The aim of the SOFIA future scenario simulations is to assess the impact of possible rates of future Antarctic freshwater input in conjunction with and relative to other evolving climate forcings. As climate forcings, we use one low-end (SSP126) and one high-end (SSP585) emission scenario from CMIP6 ScenarioMIP (O'Neill et al., 2016). To these we add freshwater forcing, which is derived from the basal melt rates generated by offline ice sheet models participating in the Ice Sheet Model Intercomparison for CMIP6 (ISMIP6) under the equivalent CMIP5 climate forcings (RCP2.6 and RCP8.5, respectively; Seroussi et al., 2020). Basal melt rates for ISMIP6 were obtained from projected ocean temperatures and time-varying ice geometry, intended to provide boundary conditions for the ice sheet simulations to quantify the mass flux across the grounding line (Jourdain et al., 2020), which is relevant for assessing sea level contributions from Antarctica. Although iceberg calving is a by-product of many of the ISMIP6 models, its reliability was not systematically assessed, and the intercomparison does not make any statements about the partitioning of the total freshwater flux between basal melting and iceberg calving in future scenarios. Hence, to account for additional iceberg calving, we divide the ISMIP6 basal melting rate by a factor of 0.55, following the fraction of basal melt to calving given in Rignot et al. (2013). Our approach is similar to that applied in Thomas et al. (2023).
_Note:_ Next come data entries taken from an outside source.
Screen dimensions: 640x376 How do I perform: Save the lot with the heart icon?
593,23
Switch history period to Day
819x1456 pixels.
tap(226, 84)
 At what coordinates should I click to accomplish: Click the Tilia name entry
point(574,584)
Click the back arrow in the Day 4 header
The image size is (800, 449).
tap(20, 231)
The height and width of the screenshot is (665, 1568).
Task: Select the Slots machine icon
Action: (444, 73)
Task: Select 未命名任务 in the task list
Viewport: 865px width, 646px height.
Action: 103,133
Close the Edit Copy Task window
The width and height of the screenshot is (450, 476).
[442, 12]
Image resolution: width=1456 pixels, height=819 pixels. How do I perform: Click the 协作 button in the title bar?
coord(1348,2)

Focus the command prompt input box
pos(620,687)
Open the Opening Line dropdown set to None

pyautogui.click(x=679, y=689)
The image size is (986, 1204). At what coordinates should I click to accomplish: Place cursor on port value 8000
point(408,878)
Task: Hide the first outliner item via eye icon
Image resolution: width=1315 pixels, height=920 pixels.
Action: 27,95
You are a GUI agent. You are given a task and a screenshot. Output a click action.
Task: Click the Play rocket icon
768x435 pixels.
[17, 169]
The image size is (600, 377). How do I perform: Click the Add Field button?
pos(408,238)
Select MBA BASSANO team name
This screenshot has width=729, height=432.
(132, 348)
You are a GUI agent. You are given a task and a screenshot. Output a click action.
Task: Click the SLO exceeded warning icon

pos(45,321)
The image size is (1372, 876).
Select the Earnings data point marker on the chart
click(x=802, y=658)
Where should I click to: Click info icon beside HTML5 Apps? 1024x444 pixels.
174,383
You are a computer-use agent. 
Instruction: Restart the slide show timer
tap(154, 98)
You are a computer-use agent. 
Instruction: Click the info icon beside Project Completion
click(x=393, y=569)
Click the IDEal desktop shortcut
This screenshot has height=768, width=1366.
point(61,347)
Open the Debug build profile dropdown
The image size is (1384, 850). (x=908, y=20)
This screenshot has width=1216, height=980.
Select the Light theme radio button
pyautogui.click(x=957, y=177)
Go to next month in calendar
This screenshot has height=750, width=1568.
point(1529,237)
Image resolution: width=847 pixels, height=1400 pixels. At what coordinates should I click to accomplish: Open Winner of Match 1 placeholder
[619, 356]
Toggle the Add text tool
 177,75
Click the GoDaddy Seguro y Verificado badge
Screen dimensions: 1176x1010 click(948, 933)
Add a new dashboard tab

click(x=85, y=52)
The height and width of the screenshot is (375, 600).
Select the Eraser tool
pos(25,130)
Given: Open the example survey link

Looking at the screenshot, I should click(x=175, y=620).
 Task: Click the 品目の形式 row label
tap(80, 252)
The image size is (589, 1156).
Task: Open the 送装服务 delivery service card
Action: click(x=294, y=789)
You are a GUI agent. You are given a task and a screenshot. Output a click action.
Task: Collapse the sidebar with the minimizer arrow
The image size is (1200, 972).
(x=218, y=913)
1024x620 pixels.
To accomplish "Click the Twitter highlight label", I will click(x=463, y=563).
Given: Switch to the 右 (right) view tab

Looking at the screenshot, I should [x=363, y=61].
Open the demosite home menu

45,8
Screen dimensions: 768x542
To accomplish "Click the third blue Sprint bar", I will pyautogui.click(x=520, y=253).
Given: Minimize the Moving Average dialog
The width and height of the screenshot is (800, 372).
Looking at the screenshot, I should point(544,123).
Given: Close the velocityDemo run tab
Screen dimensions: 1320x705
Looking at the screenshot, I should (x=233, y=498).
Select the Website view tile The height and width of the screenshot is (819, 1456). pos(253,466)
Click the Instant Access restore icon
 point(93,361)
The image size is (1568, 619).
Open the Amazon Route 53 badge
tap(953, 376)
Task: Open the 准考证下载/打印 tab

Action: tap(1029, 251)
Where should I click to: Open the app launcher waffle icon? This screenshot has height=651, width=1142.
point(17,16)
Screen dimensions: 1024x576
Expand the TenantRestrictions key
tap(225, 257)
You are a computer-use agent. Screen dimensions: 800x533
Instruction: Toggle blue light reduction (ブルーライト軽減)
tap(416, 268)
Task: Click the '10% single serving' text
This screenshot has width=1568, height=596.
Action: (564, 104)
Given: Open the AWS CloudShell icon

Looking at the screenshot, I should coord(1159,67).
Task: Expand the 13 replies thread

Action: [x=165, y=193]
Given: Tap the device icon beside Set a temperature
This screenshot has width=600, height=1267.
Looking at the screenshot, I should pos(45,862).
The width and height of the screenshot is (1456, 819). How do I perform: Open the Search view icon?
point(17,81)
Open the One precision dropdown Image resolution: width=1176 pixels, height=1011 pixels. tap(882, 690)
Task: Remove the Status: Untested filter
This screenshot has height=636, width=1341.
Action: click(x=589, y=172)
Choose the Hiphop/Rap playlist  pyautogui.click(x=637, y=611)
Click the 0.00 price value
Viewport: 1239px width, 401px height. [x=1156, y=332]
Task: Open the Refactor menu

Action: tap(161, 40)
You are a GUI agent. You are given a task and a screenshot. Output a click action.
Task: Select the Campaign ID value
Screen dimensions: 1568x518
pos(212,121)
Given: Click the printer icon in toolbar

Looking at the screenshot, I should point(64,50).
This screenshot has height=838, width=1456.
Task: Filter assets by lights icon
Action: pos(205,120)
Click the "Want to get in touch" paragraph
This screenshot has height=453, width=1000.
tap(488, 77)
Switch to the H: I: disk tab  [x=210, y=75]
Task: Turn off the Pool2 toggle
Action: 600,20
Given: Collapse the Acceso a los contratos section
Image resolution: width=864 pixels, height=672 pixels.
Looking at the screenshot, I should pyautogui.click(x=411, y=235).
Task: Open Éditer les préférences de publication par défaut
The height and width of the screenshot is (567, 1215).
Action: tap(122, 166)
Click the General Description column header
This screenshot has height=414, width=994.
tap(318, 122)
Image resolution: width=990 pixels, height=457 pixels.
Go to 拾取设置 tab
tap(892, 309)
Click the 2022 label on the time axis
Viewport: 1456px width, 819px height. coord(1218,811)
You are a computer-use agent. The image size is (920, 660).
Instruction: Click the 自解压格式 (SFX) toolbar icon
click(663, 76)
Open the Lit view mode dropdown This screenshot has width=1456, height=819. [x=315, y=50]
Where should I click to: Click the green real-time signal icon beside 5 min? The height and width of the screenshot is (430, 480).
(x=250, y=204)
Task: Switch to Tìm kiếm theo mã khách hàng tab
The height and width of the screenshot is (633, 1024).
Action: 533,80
The SOFIA scenario experiments are branched off a regular CMIP6 or CMIP6-like historical experiment instead of the hist-antwater experiments. Branching from a standard historical run makes the experiments more modular – groups could run only future scenarios if they choose. Further, in the high-end warming scenario (SSP585) the freshwater forcing in the future is considerably stronger than the historical freshwater forcing, implying that starting from a zero freshwater transport anomaly in 2015 is a reasonable approximation given the scale of the future freshwater increase. Figure A1c shows the SOFIA scenario freshwater input rates, along with idealized fits described below.

A4.5 ssp126-ismip6-water

The ssp126-ismip6-water experiment is branched off a CMIP6 or CMIP6-like historical experiment and runs for at least 86 years from 2015 to at least 2100. In coupled models, all forcings and protocols from the CMIP6 ssp126 experiment apply. In addition to this, a freshwater transport anomaly is applied over the Antarctic-adjacent distribution at a rate which is determined from the ensemble mean basal melt rate from ISMIP6 under RCP26 forcing (Seroussi et al., 2020). This rate is then multiplied by $\mathrm{1}/\mathrm{0.55}$ to account for calving fluxes, following the basal melt to calving ratios in Rignot et al. (2013). For simplicity, this total forcing can be approximated by a constant input of 0.015 Sv (475 Gt yr⁻¹, Fig. A1c, dashed blue line), which approximately matches the current observed rate (Sect. 2) and the rate of the historical experiments (Sect. A4.3; crosses in Fig. A1c).

A4.6 ssp585-ismip6-water

The ssp585-ismip6-water experiment is branched off a CMIP6 or CMIP6-like historical experiment and runs for 86 years from 2015 to 2100. If possible, we encourage modellers to extend their simulations to 2300, as some impacts of the strong ramp-up in freshwater input in this scenario might have long timescale responses. If extending beyond 2100, all forcings, including freshwater, should be held constant at 2100 levels. In coupled models, all forcings and protocols from the CMIP6 ssp585 experiment apply. In addition to this, a freshwater transport anomaly is applied over the Antarctic-adjacent distribution at a rate which is determined from the ensemble mean basal melt rate from ismip6 under RCP85 forcing. As for ssp126-ismip6-water, this rate is then multiplied by $\mathrm{1}/\mathrm{0.55}$ to account for additional calving fluxes.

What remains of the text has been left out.